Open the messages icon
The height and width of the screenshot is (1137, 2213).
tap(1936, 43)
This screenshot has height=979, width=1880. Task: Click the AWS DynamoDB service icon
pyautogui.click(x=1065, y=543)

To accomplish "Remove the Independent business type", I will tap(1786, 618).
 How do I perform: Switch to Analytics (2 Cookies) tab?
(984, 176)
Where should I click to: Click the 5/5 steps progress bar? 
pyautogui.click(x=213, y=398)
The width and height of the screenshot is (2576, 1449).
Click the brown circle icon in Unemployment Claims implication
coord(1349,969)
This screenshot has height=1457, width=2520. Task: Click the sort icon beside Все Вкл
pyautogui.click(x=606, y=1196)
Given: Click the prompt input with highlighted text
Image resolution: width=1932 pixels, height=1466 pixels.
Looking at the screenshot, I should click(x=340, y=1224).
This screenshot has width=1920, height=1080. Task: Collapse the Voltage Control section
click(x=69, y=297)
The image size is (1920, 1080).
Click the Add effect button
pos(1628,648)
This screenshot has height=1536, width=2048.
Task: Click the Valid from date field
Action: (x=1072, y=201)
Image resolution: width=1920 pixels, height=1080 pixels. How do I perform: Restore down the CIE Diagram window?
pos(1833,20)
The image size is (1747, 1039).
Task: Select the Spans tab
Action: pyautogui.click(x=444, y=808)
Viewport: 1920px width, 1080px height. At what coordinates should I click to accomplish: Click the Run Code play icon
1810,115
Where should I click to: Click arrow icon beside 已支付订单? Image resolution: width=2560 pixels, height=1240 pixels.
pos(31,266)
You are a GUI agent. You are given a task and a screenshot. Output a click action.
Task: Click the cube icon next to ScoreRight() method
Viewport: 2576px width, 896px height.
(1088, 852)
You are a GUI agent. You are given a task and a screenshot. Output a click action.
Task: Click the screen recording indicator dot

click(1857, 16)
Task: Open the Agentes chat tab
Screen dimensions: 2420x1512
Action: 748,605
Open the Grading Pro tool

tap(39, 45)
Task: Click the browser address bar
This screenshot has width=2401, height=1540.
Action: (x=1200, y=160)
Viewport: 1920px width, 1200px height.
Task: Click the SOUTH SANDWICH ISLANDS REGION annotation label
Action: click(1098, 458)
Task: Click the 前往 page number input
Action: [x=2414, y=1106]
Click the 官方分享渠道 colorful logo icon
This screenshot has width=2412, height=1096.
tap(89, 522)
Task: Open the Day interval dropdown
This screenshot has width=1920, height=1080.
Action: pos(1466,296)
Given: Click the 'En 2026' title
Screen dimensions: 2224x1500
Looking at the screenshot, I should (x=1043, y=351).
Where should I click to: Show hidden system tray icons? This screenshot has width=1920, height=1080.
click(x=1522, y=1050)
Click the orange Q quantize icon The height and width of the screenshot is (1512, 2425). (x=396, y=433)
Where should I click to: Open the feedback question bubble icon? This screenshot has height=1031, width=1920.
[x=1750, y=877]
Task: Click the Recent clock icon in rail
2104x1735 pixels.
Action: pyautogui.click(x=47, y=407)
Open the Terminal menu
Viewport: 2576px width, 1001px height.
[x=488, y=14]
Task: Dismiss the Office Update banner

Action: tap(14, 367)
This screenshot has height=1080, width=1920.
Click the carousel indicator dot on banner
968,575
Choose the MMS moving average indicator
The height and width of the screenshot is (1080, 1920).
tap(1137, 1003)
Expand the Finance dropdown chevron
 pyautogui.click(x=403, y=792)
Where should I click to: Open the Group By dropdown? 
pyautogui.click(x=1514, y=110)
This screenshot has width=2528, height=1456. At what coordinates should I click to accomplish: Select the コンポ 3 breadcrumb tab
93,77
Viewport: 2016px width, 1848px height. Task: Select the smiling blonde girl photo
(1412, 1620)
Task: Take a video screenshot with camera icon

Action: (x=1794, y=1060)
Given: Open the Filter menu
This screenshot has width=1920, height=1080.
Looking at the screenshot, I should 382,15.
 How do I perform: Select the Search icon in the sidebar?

....................

■ **The problem**:
The lines to copy run from the start of the records above through the line holding "Task: Click the browser address bar"; give them exactly, both ends included, and nothing else.

■ **Output of the task**:
Open the messages icon
The height and width of the screenshot is (1137, 2213).
tap(1936, 43)
This screenshot has height=979, width=1880. Task: Click the AWS DynamoDB service icon
pyautogui.click(x=1065, y=543)

To accomplish "Remove the Independent business type", I will tap(1786, 618).
 How do I perform: Switch to Analytics (2 Cookies) tab?
(984, 176)
Where should I click to: Click the 5/5 steps progress bar? 
pyautogui.click(x=213, y=398)
The width and height of the screenshot is (2576, 1449).
Click the brown circle icon in Unemployment Claims implication
coord(1349,969)
This screenshot has height=1457, width=2520. Task: Click the sort icon beside Все Вкл
pyautogui.click(x=606, y=1196)
Given: Click the prompt input with highlighted text
Image resolution: width=1932 pixels, height=1466 pixels.
Looking at the screenshot, I should click(x=340, y=1224).
This screenshot has width=1920, height=1080. Task: Collapse the Voltage Control section
click(x=69, y=297)
The image size is (1920, 1080).
Click the Add effect button
pos(1628,648)
This screenshot has height=1536, width=2048.
Task: Click the Valid from date field
Action: (x=1072, y=201)
Image resolution: width=1920 pixels, height=1080 pixels. How do I perform: Restore down the CIE Diagram window?
pos(1833,20)
The image size is (1747, 1039).
Task: Select the Spans tab
Action: pyautogui.click(x=444, y=808)
Viewport: 1920px width, 1080px height. At what coordinates should I click to accomplish: Click the Run Code play icon
1810,115
Where should I click to: Click arrow icon beside 已支付订单? Image resolution: width=2560 pixels, height=1240 pixels.
pos(31,266)
You are a GUI agent. You are given a task and a screenshot. Output a click action.
Task: Click the cube icon next to ScoreRight() method
Viewport: 2576px width, 896px height.
(1088, 852)
You are a GUI agent. You are given a task and a screenshot. Output a click action.
Task: Click the screen recording indicator dot

click(1857, 16)
Task: Open the Agentes chat tab
Screen dimensions: 2420x1512
Action: 748,605
Open the Grading Pro tool

tap(39, 45)
Task: Click the browser address bar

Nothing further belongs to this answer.